## ASSIGNMENT
Only the lines from the one containing "Click the first data point at 23:00" to the end of the material belong in your answer. Please copy them word for word.

** PROVIDED INFORMATION follows **

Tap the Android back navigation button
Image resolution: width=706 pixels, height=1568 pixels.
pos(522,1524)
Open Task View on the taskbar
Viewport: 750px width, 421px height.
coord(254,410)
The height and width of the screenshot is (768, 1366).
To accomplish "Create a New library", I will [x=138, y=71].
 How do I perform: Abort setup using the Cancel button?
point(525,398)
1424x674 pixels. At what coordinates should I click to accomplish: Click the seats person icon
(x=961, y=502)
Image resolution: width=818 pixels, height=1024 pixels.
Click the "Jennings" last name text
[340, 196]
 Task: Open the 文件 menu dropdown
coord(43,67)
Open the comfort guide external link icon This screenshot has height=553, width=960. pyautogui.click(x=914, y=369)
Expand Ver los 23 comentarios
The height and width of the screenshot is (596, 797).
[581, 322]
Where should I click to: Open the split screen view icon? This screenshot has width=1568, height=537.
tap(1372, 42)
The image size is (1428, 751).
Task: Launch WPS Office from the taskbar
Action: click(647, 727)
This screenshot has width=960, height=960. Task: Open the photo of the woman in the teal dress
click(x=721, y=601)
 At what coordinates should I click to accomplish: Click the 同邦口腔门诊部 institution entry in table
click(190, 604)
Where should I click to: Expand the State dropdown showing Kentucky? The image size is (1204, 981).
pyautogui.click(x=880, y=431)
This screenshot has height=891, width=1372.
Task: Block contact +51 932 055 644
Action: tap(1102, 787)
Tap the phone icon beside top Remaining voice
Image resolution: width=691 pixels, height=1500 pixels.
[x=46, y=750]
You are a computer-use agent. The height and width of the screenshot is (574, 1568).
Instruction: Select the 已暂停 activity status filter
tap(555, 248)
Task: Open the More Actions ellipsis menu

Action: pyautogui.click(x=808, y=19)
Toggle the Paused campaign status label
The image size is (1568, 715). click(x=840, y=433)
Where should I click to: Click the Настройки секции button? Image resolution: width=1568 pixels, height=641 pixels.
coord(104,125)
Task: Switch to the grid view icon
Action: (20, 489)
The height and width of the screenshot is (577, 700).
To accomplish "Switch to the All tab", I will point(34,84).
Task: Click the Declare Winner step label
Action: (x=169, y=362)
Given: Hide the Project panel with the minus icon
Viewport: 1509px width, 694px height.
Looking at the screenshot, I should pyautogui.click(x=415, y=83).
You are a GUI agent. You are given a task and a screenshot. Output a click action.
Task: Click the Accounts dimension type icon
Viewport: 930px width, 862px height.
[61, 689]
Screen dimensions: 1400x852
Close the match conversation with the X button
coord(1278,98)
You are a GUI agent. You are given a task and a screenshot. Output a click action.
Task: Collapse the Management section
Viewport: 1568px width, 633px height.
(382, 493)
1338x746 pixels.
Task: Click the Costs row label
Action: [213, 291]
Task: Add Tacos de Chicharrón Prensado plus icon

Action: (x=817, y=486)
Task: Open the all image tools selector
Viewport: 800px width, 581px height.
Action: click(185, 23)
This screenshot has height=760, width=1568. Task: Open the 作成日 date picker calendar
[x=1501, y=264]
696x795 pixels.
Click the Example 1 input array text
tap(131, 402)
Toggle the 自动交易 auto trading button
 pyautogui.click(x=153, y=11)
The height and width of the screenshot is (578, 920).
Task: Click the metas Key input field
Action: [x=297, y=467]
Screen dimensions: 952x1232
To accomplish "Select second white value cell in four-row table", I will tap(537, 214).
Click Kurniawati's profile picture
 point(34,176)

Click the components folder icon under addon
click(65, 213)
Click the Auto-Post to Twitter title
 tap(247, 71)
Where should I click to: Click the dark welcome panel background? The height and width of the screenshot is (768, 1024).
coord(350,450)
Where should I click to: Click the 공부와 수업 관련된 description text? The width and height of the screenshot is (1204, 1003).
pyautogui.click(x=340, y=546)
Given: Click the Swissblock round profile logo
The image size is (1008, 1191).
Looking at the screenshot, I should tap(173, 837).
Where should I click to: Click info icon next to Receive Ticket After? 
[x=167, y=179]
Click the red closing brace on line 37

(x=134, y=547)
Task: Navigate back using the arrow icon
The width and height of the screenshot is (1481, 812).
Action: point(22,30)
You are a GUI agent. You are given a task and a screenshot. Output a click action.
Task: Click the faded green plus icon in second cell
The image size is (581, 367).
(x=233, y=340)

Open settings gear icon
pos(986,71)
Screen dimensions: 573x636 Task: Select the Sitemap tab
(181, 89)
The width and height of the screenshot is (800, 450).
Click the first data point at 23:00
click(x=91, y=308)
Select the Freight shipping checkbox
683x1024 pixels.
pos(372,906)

** End of PROVIDED INFORMATION **

## RESPONSE TO THE TASK
Click the first data point at 23:00
click(x=91, y=308)
Select the Freight shipping checkbox
683x1024 pixels.
pos(372,906)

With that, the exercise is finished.